# Data to examine:
= = = = = = =

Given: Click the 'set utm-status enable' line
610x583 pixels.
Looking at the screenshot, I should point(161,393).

= = = = = = =

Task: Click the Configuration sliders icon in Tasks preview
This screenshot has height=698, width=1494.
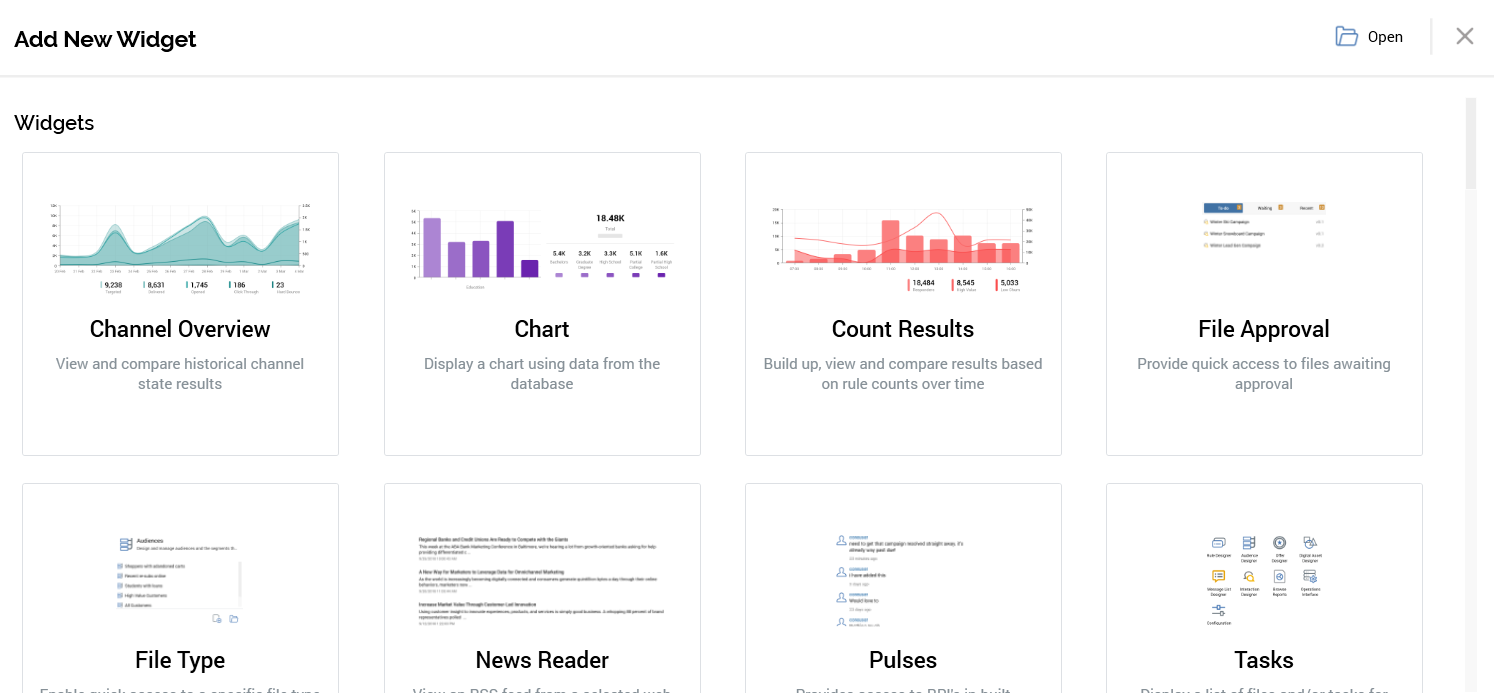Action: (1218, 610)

= = = = = = =

# Exercise prompt:
Tally the lines of the records that contain the word "Click" and state the total alone.

# Solution to the problem:
2